Meagher v Minister for Social Protection

JudgeMr. Justice William McKechnie
Judgment Date29 January 2015
Neutral Citation[2015] IESC 4
CourtSupreme Court
Docket Number[S.C. No. 91 of 2014],[091/2014]
Date29 January 2015



[2015] IESC 4

Denham C.J., McKechnie J., Dunne J.



Social welfare – Pensions – Contributions – Whether appellant had made sufficient contributions to be entitled to pension – S 21(1)(d) Social Welfare Consolidation Act 2005

Facts: The appellant sought to be granted a state contributory pension. This claim had been refused by the respondent, on the ground that the appellant had not made sufficient contributions through social insurance to justify the grant of a pension. The appellant sought to appeal to the High Court the refusal of an Appeals Officer refusing his claim, and now sought to appeal further to the Supreme Court.

McKechnie J, the other Justices concurring, stated that the appeal turned on the interpretation of s 21(1)(d) of the Social Welfare Consolidation Act 2005. Having considered the principles applicable to statutory interpretation, the Court stated that whilst the correct interpretation of the provision resulted in the appellant"s claim failing, the matter was not satisfactory. The provision could not be struck down for absurdity, regardless of the fact it was impossible for the appellant to qualify. The appeal would therefore be dismissed, notwithstanding the Court"s concerns. People (Attorney General) v. Kennedy [1946] IR 517 applied.

Mr. Justice William McKechnie
JUDGMENT of Mr. Justice William McKechnie delivered on the 29th day of January 2015.

Since 1999, indeed earlier, Mr. Meagher has been seeking a state contributory pension: on some occasions a full pension but in the instant case a half pension. To be successful he must demonstrate that he has made social insurance qualifying contributions (PRSI) for a period of 260 contribution weeks. He submits that on a proper interpretation of s. 21(1)(d) of the Social Welfare Consolidation Act 2005 ('the 2005 Act') he can so establish. The Minister in charge ('the Minister'), the respondent to this appeal, denies that this provision can be given such a meaning. Accordingly neither on that or on any other basis is he entitled to the pension as claimed.


The detail and history of his efforts to obtain a state pension are set out later in this judgment, (para. 13 infra), it is, however, unfortunate to note that a number of rejections were erroneously based. For example, he was incorrectly informed that to meet the 'age' requirement he would have had to be born between 6 th April, 1927 and 6 th April, 1932. The correct period had a start date of one year earlier.


In any event in April, 2011 the most recent application was made. It was refused by a Deciding Officer in May, 2011 and on appeal, by an Appeals Officer, whose decision was notified to Mr. Meagher by letter dated 23nd th April, 2012. Phrased rather curiously, as being a 'note on the reasons', rather than simply 'the reasons for', his decision, the letter fails to expressly address a central argument on this appeal, but in fairness it is not altogether clear if such was advanced at the time. The Chief Appeals Officer was asked to revisit the decision, but she declined to so do. Accordingly, an application was made to the High Court challenging the validity of the determination by the Appeals Officer.

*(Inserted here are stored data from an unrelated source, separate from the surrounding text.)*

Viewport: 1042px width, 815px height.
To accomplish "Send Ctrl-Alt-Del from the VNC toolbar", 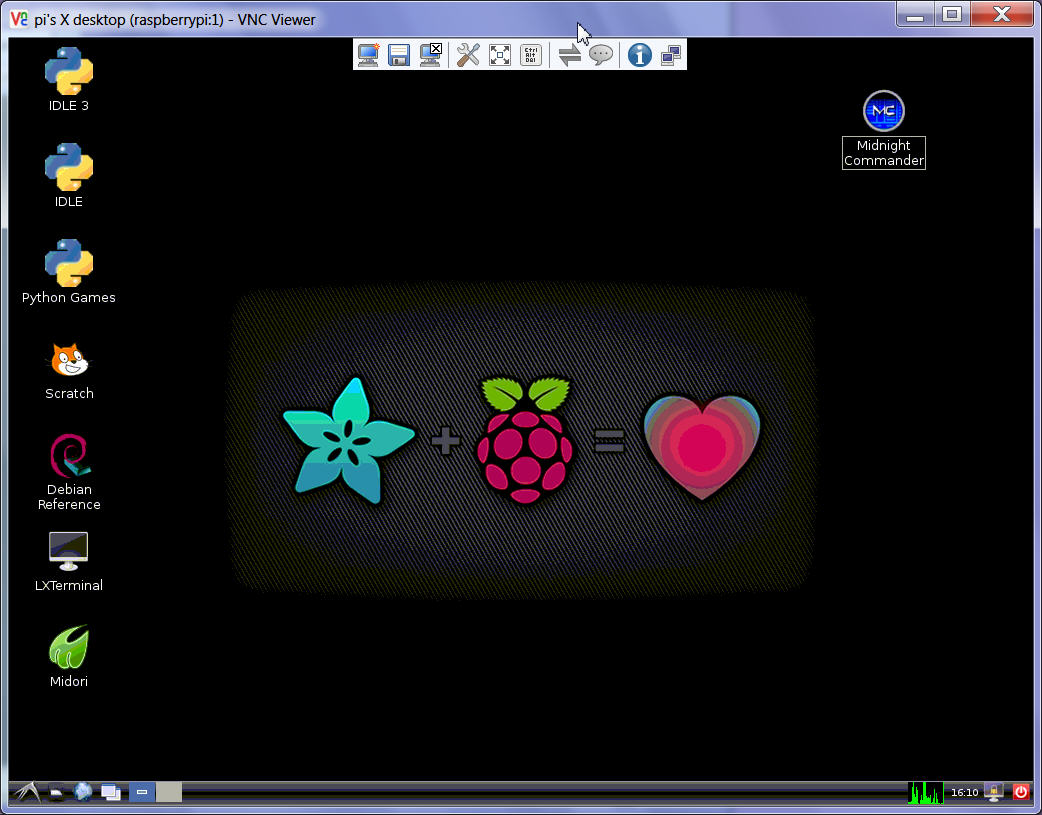I will click(531, 55).
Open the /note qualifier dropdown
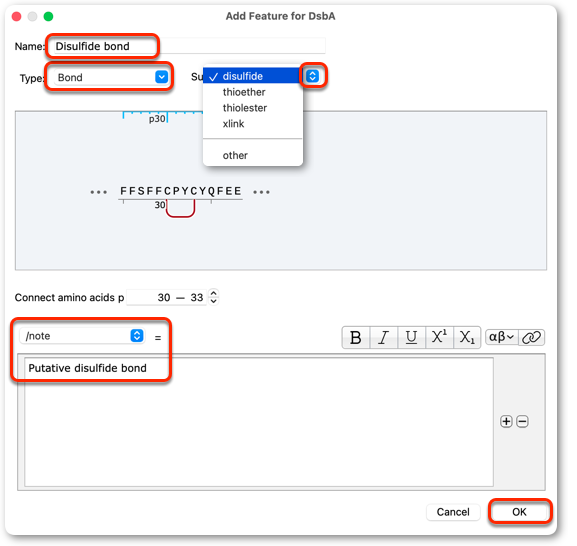This screenshot has width=577, height=546. click(82, 336)
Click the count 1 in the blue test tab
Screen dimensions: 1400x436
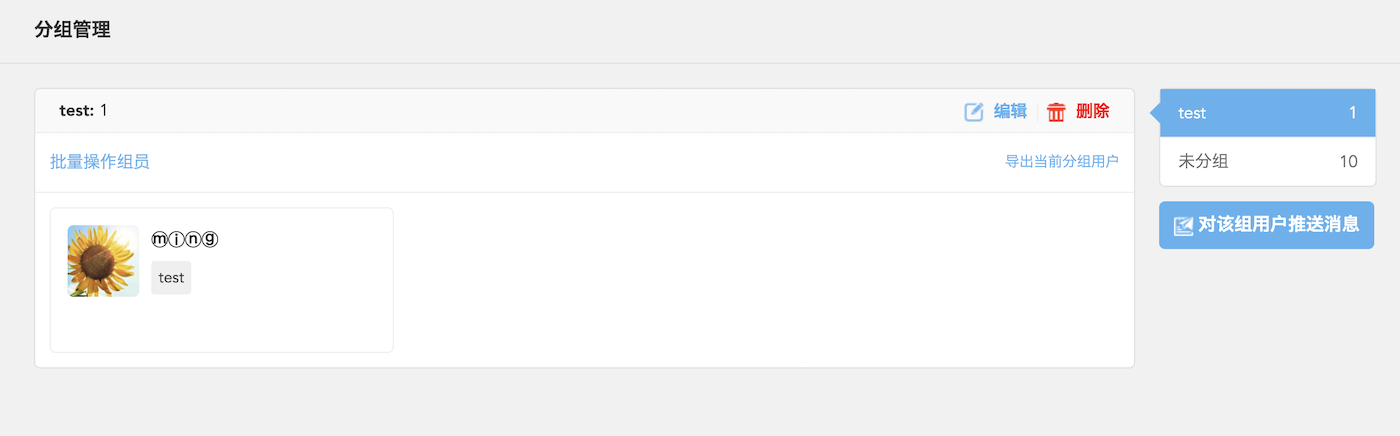(1353, 113)
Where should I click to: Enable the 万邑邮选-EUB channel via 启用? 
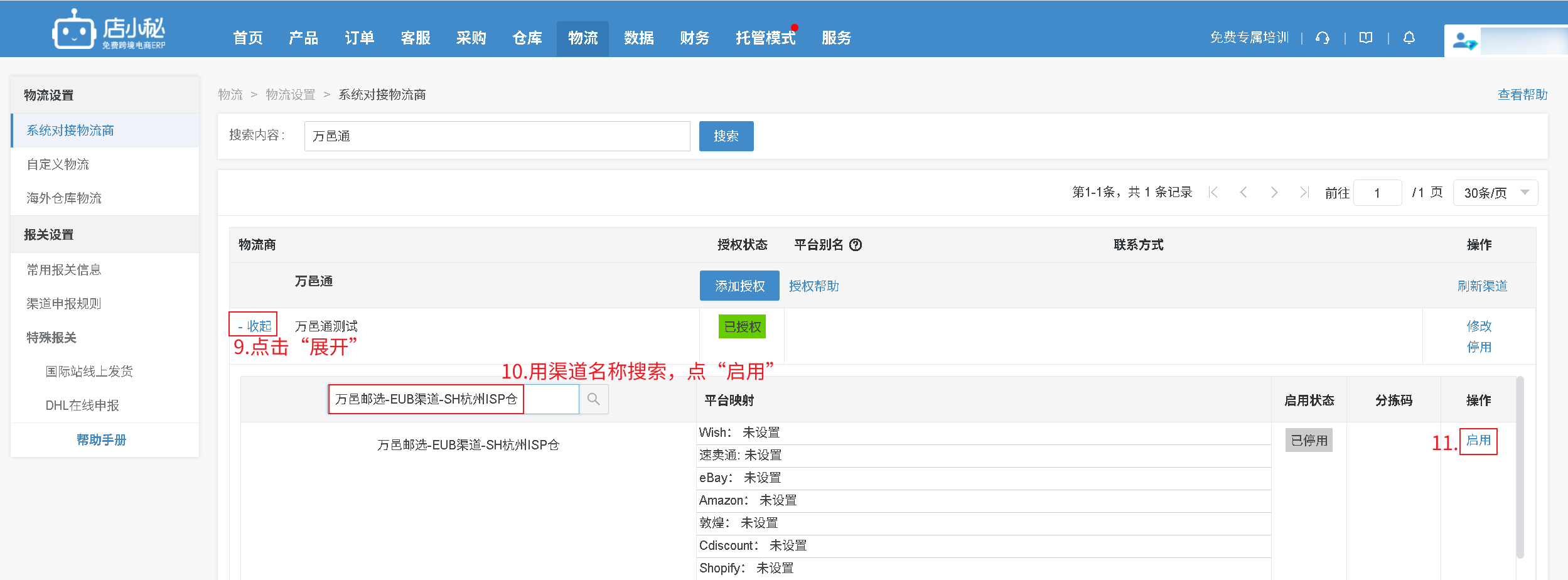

This procedural process of appeal to the High Court is provided for by s. 327 of the 2005 Act. In effect, it is a statutory appeal on a point of law. No point has been taken in either court as to the scope or parameters of such appeal. Therefore, issues which have frequently been aired in this respect, do not arise for consideration. Likewise, this appeal proceeded in this Court in exactly the same way as it had been argued in the High Court.

Background to PRSI:


Prior to 1979 the system in place involving social insurance was that employers would literally 'stamp', their employee"s social insurance cards every week, on a flat rate basis, regardless of income. The card would then be 'brought' to a local social welfare office in order to claim social welfare benefit, if required. In that year a pay related system was introduced, hence the birth of PRSI. This however did not affect the continuing operation of the scheme on the basis of weekly contributions, even though there was no national uniformity within the workplace, regarding matters such as hours or weeks worked, when employees were paid, whether weekly, fortnightly, monthly or otherwise or how much they earned, etc.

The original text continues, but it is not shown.